Our results compare favorably with the literature. Previous studies have reported Dice scores for liver segmentation in the range of 94-97% using deep learning methods (29, 30, 31), placing both of our models at the higher end of this reported range. In tumor segmentation using deep learning methods, Leung et al. (32) developed models using 18F-FDG PET/CT and Galium-68 prostate-specific membrane antigen PET/CT and showed that median DSCs of up to 0.83 can be achieved for patients with lung cancer, melanoma, lymphoma, and prostate cancer. Although the dice scores achieved by both models (median >92%) indicate a high degree of accuracy, particularly given the heterogeneity of the test cohort, we masked the liver segment to simplify a two-pass algorithm; therefore, direct comparison was not feasible. Our approach differs by being specifically optimized for hepatic tumor segmentation on PET, potentially enhancing performance in cases of complex intrahepatic disease. In this context, Luo et al. (33) investigated the role of deep learning models in the detection and diagnosis of focal lesions in 18F-FDG PET/CT images and achieved a Dice coefficient of 0.740. In addition, the developed models demonstrated high performance in differentiating benign from malignant liver nodules.
Study Limitations
Our study has several limitations. First, it was conducted at a single center; external validation on datasets from other institutions would be necessary to confirm generalizability. Second, although our models demonstrated high accuracy, tumor segmentation performance was still influenced by PET noise and by the thresholding approach used to generate ground truth. Third, we were unable to compare our results directly with TotalSegmentator because our ground-truth labels include the intrahepatic segments of the inferior vena cava and the portal vein, which TotalSegmentator delineates as separate structures.
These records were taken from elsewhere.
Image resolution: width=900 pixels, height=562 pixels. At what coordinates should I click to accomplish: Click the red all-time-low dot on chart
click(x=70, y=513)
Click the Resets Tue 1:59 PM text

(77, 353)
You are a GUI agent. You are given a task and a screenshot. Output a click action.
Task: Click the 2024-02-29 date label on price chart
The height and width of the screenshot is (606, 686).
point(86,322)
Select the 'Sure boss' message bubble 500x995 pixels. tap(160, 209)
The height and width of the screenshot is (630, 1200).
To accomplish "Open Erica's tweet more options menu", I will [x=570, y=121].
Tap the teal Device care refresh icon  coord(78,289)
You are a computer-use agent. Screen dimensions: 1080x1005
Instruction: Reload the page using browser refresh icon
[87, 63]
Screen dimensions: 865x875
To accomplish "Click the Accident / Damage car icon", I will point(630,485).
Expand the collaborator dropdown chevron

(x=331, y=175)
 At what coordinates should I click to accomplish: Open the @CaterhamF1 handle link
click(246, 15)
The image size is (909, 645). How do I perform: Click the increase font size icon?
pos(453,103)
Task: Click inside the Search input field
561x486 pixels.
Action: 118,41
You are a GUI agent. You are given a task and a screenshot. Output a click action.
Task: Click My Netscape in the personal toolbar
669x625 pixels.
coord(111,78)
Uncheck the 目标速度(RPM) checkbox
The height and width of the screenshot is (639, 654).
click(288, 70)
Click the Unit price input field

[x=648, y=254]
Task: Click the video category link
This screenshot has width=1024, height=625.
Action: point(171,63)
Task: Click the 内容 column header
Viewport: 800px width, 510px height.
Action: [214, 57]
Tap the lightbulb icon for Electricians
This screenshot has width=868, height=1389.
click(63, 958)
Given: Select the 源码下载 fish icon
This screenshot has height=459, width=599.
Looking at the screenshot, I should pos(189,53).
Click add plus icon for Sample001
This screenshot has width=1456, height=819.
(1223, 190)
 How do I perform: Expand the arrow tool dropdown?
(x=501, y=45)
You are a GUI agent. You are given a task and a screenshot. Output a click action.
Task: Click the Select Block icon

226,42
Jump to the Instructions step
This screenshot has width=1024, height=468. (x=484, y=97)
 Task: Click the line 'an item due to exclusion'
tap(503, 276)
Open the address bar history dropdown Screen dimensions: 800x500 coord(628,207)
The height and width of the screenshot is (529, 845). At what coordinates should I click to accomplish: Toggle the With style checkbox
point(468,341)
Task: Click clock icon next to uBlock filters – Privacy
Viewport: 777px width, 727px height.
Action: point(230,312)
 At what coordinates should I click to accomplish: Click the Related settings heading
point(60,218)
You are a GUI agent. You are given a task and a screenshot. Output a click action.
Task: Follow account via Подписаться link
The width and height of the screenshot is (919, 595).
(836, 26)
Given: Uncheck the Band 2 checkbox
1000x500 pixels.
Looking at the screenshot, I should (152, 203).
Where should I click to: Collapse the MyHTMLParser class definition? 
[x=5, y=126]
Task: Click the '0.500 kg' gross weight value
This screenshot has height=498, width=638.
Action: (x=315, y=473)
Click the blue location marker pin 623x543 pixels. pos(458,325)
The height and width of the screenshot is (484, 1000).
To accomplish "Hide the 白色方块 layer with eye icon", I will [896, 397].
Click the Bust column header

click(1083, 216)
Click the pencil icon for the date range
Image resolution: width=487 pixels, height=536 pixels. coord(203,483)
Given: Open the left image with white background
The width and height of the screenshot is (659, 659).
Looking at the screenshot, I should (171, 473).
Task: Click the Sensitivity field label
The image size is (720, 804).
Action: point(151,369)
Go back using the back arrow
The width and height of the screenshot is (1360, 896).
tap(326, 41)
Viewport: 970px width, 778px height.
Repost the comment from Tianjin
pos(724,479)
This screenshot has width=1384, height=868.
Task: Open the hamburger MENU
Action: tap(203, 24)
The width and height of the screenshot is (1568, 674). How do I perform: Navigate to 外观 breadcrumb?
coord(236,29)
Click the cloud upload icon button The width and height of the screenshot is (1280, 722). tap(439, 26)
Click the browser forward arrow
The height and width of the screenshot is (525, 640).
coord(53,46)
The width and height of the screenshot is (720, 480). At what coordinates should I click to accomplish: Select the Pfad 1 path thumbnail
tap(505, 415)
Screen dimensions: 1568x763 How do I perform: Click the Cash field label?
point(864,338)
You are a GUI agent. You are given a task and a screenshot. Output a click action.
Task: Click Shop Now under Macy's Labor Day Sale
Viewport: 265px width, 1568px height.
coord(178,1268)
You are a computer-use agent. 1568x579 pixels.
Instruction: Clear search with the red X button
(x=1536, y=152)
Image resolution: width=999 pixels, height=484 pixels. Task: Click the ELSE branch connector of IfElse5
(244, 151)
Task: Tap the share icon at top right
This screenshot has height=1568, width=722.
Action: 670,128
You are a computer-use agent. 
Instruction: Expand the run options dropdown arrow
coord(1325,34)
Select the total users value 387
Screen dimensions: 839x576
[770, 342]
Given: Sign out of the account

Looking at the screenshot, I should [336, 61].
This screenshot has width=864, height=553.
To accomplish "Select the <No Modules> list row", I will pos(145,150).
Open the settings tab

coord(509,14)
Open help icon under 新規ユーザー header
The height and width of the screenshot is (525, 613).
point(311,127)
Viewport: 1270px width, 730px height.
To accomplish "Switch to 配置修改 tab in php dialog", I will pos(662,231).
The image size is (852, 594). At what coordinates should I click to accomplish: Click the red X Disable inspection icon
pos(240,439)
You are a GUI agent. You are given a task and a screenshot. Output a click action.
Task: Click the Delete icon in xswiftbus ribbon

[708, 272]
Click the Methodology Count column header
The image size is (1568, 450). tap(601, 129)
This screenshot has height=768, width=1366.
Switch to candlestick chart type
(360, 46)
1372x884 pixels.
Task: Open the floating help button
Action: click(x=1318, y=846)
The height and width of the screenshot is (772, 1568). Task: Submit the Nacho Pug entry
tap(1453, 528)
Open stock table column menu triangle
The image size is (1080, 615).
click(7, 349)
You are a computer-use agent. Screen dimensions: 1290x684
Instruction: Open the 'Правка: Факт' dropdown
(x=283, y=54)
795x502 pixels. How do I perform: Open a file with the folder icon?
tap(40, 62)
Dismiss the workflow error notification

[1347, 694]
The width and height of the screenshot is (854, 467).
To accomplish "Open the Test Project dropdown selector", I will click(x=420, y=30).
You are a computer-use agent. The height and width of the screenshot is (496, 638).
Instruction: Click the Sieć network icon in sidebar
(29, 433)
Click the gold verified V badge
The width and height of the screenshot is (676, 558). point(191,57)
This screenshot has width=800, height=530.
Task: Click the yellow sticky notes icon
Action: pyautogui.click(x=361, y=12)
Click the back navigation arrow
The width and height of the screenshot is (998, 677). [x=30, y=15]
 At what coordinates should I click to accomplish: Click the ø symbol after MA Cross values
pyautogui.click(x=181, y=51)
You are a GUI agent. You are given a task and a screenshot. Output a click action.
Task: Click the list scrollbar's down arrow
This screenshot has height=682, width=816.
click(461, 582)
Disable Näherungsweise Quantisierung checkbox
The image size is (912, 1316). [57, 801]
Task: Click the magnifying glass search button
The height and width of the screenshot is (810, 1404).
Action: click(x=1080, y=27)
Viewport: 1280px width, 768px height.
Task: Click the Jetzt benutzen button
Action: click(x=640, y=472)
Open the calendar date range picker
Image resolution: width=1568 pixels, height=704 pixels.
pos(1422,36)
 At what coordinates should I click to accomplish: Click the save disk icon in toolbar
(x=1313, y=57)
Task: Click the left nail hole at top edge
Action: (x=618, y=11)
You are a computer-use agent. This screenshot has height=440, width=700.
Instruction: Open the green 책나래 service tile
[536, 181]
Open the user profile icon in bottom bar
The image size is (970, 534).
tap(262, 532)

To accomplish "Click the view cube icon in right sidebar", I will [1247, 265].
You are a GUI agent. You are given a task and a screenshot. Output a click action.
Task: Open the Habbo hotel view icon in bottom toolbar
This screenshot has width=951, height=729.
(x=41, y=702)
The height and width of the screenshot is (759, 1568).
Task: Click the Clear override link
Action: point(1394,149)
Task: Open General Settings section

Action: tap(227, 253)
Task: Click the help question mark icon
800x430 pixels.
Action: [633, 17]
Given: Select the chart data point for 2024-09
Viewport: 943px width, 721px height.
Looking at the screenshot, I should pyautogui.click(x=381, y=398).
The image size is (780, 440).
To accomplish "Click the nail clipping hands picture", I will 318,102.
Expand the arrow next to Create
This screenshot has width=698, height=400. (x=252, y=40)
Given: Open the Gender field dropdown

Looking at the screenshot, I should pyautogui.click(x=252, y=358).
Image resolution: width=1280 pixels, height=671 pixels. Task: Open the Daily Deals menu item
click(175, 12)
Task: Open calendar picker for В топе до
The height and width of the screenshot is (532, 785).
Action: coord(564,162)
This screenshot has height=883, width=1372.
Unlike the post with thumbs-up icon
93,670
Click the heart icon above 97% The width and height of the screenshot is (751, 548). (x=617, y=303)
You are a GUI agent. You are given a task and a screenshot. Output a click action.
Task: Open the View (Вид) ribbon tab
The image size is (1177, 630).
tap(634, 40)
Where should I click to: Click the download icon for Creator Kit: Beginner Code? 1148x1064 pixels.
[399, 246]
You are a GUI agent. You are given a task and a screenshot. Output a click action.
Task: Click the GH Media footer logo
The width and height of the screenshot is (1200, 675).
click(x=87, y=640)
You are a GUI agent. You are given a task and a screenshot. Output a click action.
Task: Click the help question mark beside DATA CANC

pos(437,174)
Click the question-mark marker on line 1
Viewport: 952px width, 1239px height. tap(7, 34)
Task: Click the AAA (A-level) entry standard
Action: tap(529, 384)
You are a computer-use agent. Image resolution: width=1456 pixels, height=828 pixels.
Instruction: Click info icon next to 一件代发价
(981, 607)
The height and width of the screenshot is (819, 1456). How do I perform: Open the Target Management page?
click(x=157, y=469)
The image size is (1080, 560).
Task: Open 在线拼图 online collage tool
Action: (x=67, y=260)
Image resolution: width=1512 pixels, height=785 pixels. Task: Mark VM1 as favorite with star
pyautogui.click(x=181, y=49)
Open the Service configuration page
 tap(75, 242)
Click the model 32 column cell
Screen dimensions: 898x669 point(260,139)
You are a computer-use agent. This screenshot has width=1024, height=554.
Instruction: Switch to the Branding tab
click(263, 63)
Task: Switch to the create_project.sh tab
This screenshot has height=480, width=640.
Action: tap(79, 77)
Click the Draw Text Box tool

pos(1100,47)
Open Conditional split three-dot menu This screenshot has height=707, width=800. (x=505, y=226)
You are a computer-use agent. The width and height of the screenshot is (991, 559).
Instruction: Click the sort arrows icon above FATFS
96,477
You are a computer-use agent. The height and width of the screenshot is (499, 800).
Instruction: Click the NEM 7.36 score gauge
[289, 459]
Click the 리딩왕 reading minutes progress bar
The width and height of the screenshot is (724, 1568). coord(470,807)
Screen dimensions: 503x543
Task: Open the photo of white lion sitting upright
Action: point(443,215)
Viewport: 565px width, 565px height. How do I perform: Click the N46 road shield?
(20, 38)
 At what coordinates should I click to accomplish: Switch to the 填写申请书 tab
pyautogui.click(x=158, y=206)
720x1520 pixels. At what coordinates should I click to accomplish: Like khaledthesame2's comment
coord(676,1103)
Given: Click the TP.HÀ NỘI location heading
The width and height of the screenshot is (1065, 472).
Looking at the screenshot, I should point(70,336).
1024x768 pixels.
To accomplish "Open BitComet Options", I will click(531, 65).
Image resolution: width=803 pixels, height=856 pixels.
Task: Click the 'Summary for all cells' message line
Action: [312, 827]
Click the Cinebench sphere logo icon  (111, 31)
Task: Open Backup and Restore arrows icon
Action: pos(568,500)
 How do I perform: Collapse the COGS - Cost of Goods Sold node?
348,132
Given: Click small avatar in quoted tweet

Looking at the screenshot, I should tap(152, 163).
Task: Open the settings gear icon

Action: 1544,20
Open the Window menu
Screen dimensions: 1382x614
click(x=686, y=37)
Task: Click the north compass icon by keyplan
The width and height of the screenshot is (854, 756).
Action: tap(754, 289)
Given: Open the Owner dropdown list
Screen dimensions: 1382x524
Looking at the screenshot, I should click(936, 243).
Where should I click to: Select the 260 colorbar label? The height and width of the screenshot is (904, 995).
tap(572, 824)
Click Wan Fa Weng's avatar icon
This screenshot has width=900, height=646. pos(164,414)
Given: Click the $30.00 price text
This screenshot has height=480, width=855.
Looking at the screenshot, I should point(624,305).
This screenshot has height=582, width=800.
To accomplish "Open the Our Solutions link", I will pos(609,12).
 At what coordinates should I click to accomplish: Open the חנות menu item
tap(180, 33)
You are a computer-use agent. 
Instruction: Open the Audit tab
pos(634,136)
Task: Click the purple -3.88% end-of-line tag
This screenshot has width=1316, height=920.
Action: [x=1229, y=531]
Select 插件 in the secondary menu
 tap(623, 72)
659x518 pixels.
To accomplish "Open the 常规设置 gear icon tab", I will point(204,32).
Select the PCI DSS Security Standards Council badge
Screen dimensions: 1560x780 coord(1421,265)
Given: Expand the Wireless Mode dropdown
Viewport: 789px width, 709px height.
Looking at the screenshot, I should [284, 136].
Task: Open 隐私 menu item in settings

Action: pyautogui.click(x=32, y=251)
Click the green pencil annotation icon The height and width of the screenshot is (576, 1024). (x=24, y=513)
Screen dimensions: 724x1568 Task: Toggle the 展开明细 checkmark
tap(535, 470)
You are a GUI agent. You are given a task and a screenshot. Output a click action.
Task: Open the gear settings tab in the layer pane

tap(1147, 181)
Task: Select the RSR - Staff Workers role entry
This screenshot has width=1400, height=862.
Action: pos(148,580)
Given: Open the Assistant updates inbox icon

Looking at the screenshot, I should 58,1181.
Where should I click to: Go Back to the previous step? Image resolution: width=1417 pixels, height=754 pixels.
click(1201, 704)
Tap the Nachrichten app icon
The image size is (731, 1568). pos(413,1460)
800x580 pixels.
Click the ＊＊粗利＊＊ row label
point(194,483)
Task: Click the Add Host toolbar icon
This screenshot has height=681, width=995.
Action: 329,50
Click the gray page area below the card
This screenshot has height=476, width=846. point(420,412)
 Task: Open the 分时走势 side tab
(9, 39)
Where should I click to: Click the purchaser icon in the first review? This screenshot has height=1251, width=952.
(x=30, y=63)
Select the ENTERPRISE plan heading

Finally, although our test set contained a range of primary and metastatic lesions, sample sizes for certain tumor subtypes were relatively small, which may limit the generalizability of our findings across all disease presentations.
Conclusion
Both the SwinUNETR and residual UNET models achieved excellent accuracy for liver segmentation and high performance for hepatic tumor segmentation on 18F-FDG PET/CT, with most volumetric measurements falling within clinically acceptable limits. While SwinUNETR demonstrated slightly superior performance, both architectures showed potential for integration into clinical workflows and research pipelines. Given their open-source availability and adaptability, these models could support automated, reproducible segmentation in treatment planning and quantitative imaging.